Option Vesting. Options granted under the Directors' Plan vest with respect
to each optionee in three equal annual installments commencing on the date one
year after the date of grant of the option, provided that the optionee has,
during the entire one-year period prior to such vesting date, continuously
served as a non-employee director of the Company.
<PAGE>
Termination of Options. Currently no option granted under the Directors'
Plan is exercisable after the expiration of five years from the date the option
was granted. Under Proposal 2, the Directors' Plan would be amended to extend
the term during which the option is exercisable from a period of five years to a
period of ten years from the date the option was granted.
Nontransferability of Options. Options granted under the Directors' Plan
are not transferable except by will or by the laws of descent and distribution,
and are exercisable during the lifetime of the person to whom the option is
granted only by such person or by his or her guardian or legal representative.
ADJUSTMENT PROVISIONS
If there is any change in the stock subject to the Directors' Plan or
subject to any option granted under the Directors' Plan (through merger,
consolidation, reorganization, recapitalization, stock dividend, dividend in
property other than cash, stock split, liquidating dividend, combination of
shares, exchange of shares, change in corporate structure or otherwise), the
Directors' Plan and options outstanding will be appropriately adjusted as to the
class and maximum number of shares subject to the Directors' Plan and the class,
number of shares and price per share of stock subject to such outstanding
options.
EFFECT OF CERTAIN CORPORATE EVENTS
The Directors' Plan provides that in the event of a dissolution or
liquidation of the Company, specified type of merger or other corporate
reorganization, then, at the sole discretion of the Board and to the extent
permitted by applicable law: (i) the time during which such options may be
exercised shall be automatically accelerated and such options shall be
exercisable in their entirety immediately prior to such event; (ii) any
surviving corporation may elect to assume such options outstanding under the
Directors' Plan or may substitute similar options for those outstanding under
the Directors' Plan; and (iii) any options outstanding thereunder will terminate
if not exercised or assumed prior to such event.
DURATION, AMENDMENT AND TERMINATION
The Board may suspend or terminate the Directors' Plan at any time.
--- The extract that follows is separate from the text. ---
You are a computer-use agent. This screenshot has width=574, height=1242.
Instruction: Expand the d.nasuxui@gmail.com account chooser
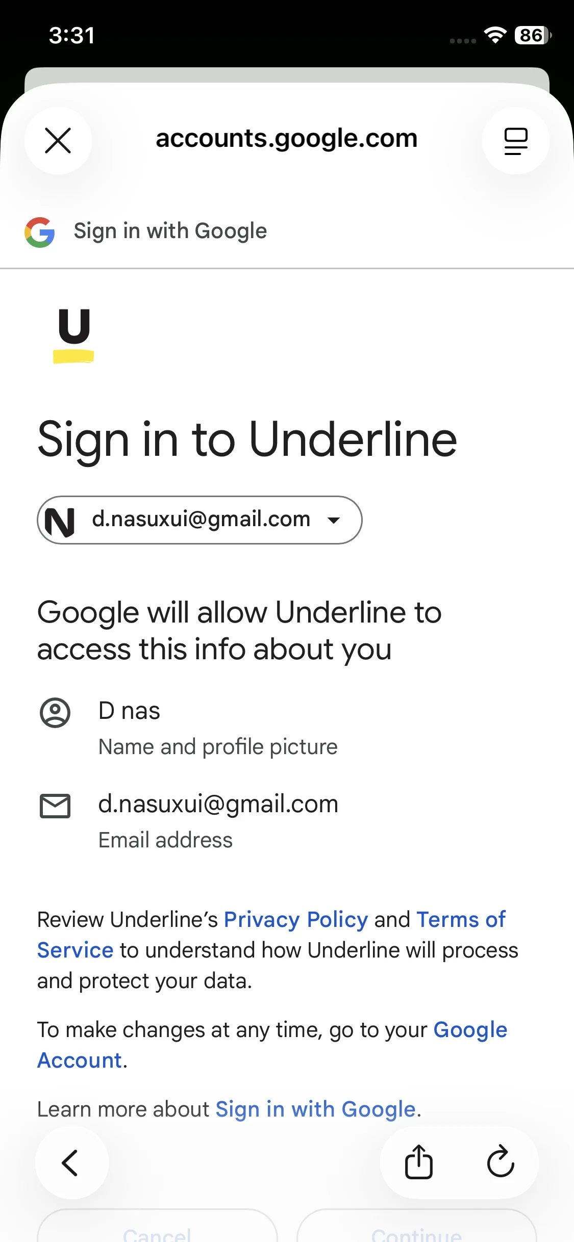click(200, 520)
Unless
sooner terminated, the Directors' Plan shall terminate on February 27, 2002.
The Board may also amend the Directors' Plan at any time and from time to
time, provided, however, that the Board shall not amend the Directors' Plan more
than once every six months, with respect to the provisions of the plan which
relate to the amount, price and timing of grants, other than to comport with
changes in the Code, the Employee Retirement Income Security Act, or the rules
thereunder. In addition, no amendment will be effective unless approved by the
stockholders of the Company within twelve months before or after the adoption of
the amendment, where the amendment would: (i) increase the number of shares
reserved for options under the Directors' Plan; (ii) modify the requirements as
to eligibility for participation in the Directors' Plan (to the extent such
modification requires stockholder approval in order for the Directors' Plan to
comply with the requirements of Rule 16b-3); or (iii) modify the Directors' Plan
in any other way if such modification requires stockholder approval in order for
the Directors' Plan to comply with the requirements of Rule 16b-3.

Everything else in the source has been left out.